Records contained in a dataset
※ ※ ※

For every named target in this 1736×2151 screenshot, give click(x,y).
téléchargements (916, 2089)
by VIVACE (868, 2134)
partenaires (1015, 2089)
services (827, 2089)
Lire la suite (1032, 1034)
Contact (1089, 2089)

※ ※ ※

Would you return the entries exactly as they stand?

» **Written response**
For every named target in this 1736×2151 screenshot, give click(x,y).
téléchargements (916, 2089)
by VIVACE (868, 2134)
partenaires (1015, 2089)
services (827, 2089)
Lire la suite (1032, 1034)
Contact (1089, 2089)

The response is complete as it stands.